§ **TASK INSTRUCTIONS**:
- 1) From the shuttle discussion, write out the stretch from "To be honest" through "Ares-V and Constellation...".
- 2) According to the shuttle discussion, until what year was Congress willing to let the Shuttle keep flying despite the admitted issues?

§ **TEXT EXTRACT**:
--------------------------------
So, NASA must admit to a vulnerability in the shuttles and if they can't lobby for the money to correct them, the vehicles might be grounded earlier than 2011 (OTL ending). It would significantly impact the development of the International Space Station.

To be honest they were semi-forced to admit the problems OTL after Challenger but continued to ignore the ones not directly related to that particular accident. OTL they then had to admit the foam and C/C issues post-Columbia but since those were going to be vastly more costly to 'fix' AND both the Shuttle and ISS were in fact officially thrown under the bus in favor or Ares-V and Constellation...

Even before that O'Keefe had pushed for a version of Constellation/Orion/CEV to fly on an EELV instead of the Shuttle and to ease out of using the Shuttle as much as possible.

The thing was the Shuttle could have been fixed but it would have been expensive to do. After Challenger there was a push to make the Space Transportation System an actual "system" with maybe a new Orbiter, a heavy lift version, (Shuttle-C) and other modifications to expand and enhance the overall system but there was both no money and more importantly no incentive politically to address the issues. Worse there was almost no support from either NASA management or the Astronaut Corps due to the feeling that anything that reduced the manned flights was to be fought and rejected.

NASA couldn't admit the "shuttle" had problems still after telling everyone for decades it was going to be a cheap and easy orbital space truck when in fact it was only a first generation RLV and a pretty prototype one at that. Yet doing so and then moving on to the next generation is in fact how transport systems advance. I argue that we could have and should have done the same with the shuttle/STS (https://www.alternatehistory.com/fo...le-rocket-program.455004/page-4#post-17933066) but at the same time admit that's asking for a 'leap-of-faith' on NASA's part that is unlikely at best given the 'fight' to get the shuttle flying in the first place. On the gripping-hand at the point and time under discussion NASA arguably had a better chance than any time since the end of Apollo to get the support and funding they needed to do so. While Bush's announcement of the VSE proposal went down in a roaring silence of support in January of 2004 at the same time there was a clear case for Congressional support of both the ISS and replacing the Shuttle. And while O'Keefe was suggesting an EELV based system it was clear that Congress was willing to allow the Shuttle to continue to fly till at least 2010 even with the admitted issues.
--------------------------------
§ **DATA LINES**:
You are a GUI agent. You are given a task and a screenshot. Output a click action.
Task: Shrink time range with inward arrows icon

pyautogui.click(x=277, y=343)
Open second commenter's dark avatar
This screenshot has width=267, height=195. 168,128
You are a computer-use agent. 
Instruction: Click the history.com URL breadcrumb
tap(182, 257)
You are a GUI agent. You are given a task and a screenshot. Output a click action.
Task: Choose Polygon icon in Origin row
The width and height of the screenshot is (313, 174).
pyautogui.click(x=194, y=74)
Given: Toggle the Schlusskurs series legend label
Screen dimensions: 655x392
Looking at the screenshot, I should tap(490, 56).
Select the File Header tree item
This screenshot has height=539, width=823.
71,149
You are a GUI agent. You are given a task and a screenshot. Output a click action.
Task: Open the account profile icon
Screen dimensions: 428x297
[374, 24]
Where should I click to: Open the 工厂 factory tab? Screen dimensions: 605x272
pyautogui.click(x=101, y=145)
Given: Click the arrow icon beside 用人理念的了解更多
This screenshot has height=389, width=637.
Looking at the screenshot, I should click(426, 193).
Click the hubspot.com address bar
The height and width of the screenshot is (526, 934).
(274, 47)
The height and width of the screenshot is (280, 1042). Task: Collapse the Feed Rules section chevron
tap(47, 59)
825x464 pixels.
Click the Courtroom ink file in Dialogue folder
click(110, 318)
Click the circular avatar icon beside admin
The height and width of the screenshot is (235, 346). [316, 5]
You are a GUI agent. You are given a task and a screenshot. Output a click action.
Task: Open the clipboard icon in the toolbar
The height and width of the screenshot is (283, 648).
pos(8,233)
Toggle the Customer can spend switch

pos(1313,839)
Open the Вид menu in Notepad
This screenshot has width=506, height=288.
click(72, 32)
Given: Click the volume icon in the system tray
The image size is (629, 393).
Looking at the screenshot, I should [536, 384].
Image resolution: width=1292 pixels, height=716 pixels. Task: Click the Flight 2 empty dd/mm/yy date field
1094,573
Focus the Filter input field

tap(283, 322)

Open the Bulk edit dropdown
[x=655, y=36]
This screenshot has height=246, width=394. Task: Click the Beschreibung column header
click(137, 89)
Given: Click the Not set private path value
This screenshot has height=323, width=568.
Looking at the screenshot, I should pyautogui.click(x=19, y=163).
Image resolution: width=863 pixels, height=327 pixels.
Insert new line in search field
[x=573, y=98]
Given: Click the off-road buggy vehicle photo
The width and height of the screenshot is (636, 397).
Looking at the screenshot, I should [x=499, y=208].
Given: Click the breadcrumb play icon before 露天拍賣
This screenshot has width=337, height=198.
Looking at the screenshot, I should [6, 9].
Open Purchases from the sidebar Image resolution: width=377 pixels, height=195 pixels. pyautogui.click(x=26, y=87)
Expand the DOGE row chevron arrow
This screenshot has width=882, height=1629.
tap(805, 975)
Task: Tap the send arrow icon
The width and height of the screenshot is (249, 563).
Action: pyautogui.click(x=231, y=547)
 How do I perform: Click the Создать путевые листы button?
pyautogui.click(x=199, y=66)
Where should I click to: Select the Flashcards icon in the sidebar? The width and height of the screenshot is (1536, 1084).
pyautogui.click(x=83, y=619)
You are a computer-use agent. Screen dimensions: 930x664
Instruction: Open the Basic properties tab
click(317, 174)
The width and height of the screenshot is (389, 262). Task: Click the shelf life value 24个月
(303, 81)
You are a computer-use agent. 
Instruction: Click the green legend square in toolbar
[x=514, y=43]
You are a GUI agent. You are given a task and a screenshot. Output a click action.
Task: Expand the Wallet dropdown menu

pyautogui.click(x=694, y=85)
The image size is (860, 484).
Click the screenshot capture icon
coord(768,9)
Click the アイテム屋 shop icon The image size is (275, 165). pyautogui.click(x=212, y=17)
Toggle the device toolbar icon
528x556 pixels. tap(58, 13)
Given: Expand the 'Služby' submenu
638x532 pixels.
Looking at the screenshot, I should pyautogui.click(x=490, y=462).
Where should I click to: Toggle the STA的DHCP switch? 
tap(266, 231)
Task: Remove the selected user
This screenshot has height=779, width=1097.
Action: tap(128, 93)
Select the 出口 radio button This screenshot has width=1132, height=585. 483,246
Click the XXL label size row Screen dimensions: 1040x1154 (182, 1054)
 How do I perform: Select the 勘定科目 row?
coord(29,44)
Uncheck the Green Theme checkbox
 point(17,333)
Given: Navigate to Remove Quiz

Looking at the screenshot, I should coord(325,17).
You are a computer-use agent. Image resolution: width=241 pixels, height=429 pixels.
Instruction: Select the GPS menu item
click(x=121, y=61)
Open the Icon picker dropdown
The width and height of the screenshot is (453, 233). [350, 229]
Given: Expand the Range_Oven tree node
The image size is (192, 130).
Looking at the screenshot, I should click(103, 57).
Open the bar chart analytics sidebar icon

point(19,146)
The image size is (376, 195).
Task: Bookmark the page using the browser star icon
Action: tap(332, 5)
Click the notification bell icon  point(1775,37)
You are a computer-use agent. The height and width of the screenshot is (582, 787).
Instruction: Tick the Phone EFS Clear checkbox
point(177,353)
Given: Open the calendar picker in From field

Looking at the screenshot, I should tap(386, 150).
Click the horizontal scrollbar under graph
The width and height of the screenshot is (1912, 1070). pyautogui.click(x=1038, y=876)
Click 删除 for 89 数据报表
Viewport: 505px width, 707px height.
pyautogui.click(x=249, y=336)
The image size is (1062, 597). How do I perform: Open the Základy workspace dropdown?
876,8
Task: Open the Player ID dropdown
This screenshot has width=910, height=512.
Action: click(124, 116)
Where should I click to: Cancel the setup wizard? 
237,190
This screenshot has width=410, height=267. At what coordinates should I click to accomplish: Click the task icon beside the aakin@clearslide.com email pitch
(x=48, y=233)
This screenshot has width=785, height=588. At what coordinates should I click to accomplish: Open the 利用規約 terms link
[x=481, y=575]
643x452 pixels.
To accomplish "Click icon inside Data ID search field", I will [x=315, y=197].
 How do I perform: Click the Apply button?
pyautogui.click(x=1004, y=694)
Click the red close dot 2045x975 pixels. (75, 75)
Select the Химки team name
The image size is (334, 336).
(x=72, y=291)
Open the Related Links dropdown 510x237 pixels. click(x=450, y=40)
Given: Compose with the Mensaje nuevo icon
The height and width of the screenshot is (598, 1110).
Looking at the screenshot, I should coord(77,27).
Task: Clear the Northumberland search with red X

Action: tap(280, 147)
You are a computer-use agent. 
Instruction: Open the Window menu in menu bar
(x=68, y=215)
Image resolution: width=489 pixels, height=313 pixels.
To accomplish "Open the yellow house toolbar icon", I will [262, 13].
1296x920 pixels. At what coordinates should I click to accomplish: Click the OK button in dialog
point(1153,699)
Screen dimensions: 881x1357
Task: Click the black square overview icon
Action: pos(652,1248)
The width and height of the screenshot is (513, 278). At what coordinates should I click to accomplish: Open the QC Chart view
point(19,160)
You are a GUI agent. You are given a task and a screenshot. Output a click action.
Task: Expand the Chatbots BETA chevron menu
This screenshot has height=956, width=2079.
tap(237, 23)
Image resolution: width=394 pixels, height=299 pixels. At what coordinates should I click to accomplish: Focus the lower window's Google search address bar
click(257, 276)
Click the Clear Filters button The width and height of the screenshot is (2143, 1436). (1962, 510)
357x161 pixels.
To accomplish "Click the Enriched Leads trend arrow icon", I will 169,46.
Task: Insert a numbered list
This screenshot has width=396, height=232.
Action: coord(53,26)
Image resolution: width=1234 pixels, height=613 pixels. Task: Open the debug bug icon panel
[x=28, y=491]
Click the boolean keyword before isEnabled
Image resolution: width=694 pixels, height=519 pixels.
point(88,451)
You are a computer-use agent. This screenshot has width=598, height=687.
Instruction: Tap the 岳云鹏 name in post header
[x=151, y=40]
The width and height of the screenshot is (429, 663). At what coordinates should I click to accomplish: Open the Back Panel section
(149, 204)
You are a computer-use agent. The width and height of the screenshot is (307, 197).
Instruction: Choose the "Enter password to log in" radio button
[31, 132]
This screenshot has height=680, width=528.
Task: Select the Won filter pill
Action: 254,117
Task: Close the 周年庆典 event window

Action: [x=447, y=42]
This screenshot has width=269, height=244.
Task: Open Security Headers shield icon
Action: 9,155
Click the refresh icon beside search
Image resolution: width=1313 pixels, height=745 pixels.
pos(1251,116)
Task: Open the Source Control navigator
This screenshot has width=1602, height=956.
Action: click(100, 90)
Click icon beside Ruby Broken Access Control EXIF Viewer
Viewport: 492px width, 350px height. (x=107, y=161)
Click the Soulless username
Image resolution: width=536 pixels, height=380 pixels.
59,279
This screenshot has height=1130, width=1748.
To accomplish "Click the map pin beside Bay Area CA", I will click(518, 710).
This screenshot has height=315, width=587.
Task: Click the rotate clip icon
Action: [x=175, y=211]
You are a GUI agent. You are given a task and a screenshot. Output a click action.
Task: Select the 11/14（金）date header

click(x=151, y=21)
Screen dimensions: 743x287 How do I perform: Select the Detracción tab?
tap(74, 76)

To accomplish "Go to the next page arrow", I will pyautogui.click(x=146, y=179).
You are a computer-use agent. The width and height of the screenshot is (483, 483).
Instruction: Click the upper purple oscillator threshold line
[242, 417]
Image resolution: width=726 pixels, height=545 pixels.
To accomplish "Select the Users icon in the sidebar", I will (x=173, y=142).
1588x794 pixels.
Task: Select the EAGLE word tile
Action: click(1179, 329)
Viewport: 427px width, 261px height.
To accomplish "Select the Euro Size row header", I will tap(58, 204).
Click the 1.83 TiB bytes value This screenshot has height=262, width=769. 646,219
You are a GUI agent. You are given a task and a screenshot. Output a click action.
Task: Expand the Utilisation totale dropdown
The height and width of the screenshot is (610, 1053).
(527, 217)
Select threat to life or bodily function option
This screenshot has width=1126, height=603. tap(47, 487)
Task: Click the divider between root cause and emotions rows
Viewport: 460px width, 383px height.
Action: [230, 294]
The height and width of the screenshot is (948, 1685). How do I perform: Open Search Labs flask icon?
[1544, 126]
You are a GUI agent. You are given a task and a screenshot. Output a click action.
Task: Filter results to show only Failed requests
--------------------------------
§ **EXPECTED RESULTS**:
- 1)
To be honest they were semi-forced to admit the problems OTL after Challenger but continued to ignore the ones not directly related to that particular accident. OTL they then had to admit the foam and C/C issues post-Columbia but since those were going to be vastly more costly to 'fix' AND both the Shuttle and ISS were in fact officially thrown under the bus in favor or Ares-V and Constellation...

- 2) At least 2010.